MAREŞAL ÇAKMAK’LA SEÇİM ÇALIŞMASINDA

31 Mart seçim sonuçlarını sorduğumda “Çoklu bir baharı yaşıyoruz” dedi. Ali Naili Erdem, 1946 seçim çalışmaları sırasında 15 gün Fevzi Çakmak’la birlikte dolaşmıştı. O, merak edip Mareşal Fevzi Çakmak’a “Paşa Hazretleri Atatürk döneminde seçimler nasıl yapıyordu?” diye sordu. Başka bir gün, yine “Gazi Hazretleri, Atatürk’e ‘zındık’ diyorlardı. ‘Atatürk namaz kılmaz mıydı?” sorusunu yöneltti. O tarihi şahsiyetin 1946 yılında anlattıklarını, Ali Naili Erdem’den dinliyorum:

ÖNCE BAYRAĞI SELAMLIYORLARDI

“Seçimde, meydana bir kürsü konurdu. O kürsünün üzerine Cumhuriyetimizin, Türkiye’mizin bayrağı serilir, kürsüye birkaç basamakla çıkılır, oy kullanacak olan sandığın önüne geldiği zaman bayrağımızı selamlar, sonra oy atılırdı. Sonra bayrağımıza sırtını dönmeksizin aşağıya iner, ayakları toprağa değdiği zaman yine bayrağı selamlar ve böylece oyunu kullanmış olurdu. O selam, bayrağa, cumhuriyette, sandığa saygının ifadesiydi.”

Seçim çalışmalarına “kaptıkaçtı” olarak bilinen araçla gidilmişti. Çakmak, Seferihisar civarında bir camide namazını kıldı. Camiden çıkıp kaptıkaçtının bulunduğu yere giderken laf atanlar oldu. Paşa çok üzüldü. Ali Naili Erdem de Paşa’nın üzgün halini fark edince, “Paşa hazretleri sizi çok müteessir gördüm sizi üzen ne oldu?” diye sordu. Mareşalin cevabı şu oldu:     

BİRİMİZE SAĞIR, BİRİMİZE KÖR DİYORLAR

“Biz hayatımızı, canımızı verdik, evlatlarımızı verdik, sevgilerimizi verdik ve bu toprağı vatan yaptık. Şimdi birimize ‘sağır’ dediler birimize ‘kör’ dediler, bana da şimdi ‘komünist’ diyorlar. Bu yakışır mı bize?”

Erdem, “Meyve veren ağaç taşlanır Paşa hazretleri” deyip Mareşal Çakmak’ı teselli etmeye çalıştı. İşte o gün, Çakmak’a bir soru daha yöneltti: “Paşa hazretleri eğer rahatsız etmiyorsam bir sualim daha var.

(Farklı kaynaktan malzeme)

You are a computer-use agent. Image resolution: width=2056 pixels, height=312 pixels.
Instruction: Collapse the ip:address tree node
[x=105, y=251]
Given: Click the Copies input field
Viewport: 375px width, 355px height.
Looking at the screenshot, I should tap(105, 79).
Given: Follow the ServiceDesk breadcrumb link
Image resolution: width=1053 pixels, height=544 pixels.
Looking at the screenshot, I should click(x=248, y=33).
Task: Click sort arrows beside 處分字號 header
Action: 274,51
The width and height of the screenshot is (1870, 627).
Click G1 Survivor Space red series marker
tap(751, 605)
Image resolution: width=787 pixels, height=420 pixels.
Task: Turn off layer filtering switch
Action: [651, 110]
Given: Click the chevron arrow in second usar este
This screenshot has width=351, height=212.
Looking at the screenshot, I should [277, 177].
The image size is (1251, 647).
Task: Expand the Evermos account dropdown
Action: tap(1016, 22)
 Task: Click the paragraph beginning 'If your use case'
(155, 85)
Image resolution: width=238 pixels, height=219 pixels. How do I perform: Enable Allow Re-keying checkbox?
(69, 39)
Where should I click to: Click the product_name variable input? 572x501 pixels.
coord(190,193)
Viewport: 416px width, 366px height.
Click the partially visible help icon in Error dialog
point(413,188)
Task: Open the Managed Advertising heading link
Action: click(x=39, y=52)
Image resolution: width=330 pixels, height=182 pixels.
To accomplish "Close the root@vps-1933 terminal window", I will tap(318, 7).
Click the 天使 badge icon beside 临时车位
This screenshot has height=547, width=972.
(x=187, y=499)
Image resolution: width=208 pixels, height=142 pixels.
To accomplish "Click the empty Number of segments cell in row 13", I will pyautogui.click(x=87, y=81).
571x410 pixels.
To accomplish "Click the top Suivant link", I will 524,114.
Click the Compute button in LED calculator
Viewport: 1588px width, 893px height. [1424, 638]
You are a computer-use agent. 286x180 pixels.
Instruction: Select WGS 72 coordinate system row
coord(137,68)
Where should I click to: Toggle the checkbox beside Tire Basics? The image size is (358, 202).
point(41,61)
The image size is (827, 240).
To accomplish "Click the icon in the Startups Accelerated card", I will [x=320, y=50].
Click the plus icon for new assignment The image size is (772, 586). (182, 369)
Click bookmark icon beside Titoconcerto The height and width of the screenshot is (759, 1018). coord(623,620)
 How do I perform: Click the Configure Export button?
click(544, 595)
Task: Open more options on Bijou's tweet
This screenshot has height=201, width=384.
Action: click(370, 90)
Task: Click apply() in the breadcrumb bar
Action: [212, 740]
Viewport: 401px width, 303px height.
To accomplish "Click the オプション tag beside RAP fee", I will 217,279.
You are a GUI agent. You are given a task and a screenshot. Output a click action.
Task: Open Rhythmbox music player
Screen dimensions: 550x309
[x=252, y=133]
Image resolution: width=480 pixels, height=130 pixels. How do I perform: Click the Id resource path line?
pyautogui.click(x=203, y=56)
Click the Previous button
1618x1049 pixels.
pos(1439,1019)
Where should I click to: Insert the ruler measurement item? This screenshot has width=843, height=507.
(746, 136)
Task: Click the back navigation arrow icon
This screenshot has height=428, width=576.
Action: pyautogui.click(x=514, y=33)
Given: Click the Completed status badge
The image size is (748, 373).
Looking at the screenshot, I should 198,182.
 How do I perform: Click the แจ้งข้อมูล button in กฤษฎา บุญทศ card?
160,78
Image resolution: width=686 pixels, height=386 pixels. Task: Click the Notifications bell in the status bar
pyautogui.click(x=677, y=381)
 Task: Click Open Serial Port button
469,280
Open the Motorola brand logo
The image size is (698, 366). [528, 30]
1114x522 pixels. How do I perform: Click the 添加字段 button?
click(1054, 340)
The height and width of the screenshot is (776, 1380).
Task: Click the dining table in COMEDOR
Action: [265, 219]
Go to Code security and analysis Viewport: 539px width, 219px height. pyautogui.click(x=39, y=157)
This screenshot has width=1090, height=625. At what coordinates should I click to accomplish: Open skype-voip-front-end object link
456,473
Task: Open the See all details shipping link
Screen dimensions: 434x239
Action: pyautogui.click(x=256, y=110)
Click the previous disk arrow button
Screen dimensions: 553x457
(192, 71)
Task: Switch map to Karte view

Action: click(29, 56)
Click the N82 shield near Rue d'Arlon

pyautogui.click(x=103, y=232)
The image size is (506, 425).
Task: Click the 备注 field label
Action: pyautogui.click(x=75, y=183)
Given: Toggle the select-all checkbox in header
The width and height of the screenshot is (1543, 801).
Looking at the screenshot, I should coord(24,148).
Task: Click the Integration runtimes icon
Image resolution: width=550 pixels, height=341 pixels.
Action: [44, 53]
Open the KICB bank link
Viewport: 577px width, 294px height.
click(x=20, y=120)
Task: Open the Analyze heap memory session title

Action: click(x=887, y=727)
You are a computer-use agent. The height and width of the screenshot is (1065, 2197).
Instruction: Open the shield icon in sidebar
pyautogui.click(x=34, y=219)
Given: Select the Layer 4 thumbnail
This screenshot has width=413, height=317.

Atatürk’e ‘zındık’ diyorlar, ‘Namazını niyazını kılmıyor, peygamber, Allah düşmanı’ diyorlar. Ne diyorsunuz?” Fevzi Çakmak şunları söyledi:

“Evladım eğer Atatürk dinsiz, imansız olsaydı benim O’nun yanında ne işim olurdu? Ben namazlı, niyazlı bir adamım. Atatürk de namazlı, niyazlı bir adamdı. O’nun kavgası din cambazlarıylaydı.”

Atatürk’ten sonra ikinci ve son mareşal olan Fevzi Çakmak,  TBMM Hükümetinin ilk Milli Savunma Bakanı, Türk Silahlı Kuvvetleri’nin Cumhuriyet dönemindeki ilk Genelkurmay Başkanı, TBMM Hükümetinde Başbakan ve Dışişleri Bakanlığı görevlerinde da bulundu. Erdem’in de rahmetle andığı Mareşal Çakmak 10 Nisan 1950’de vefat etti.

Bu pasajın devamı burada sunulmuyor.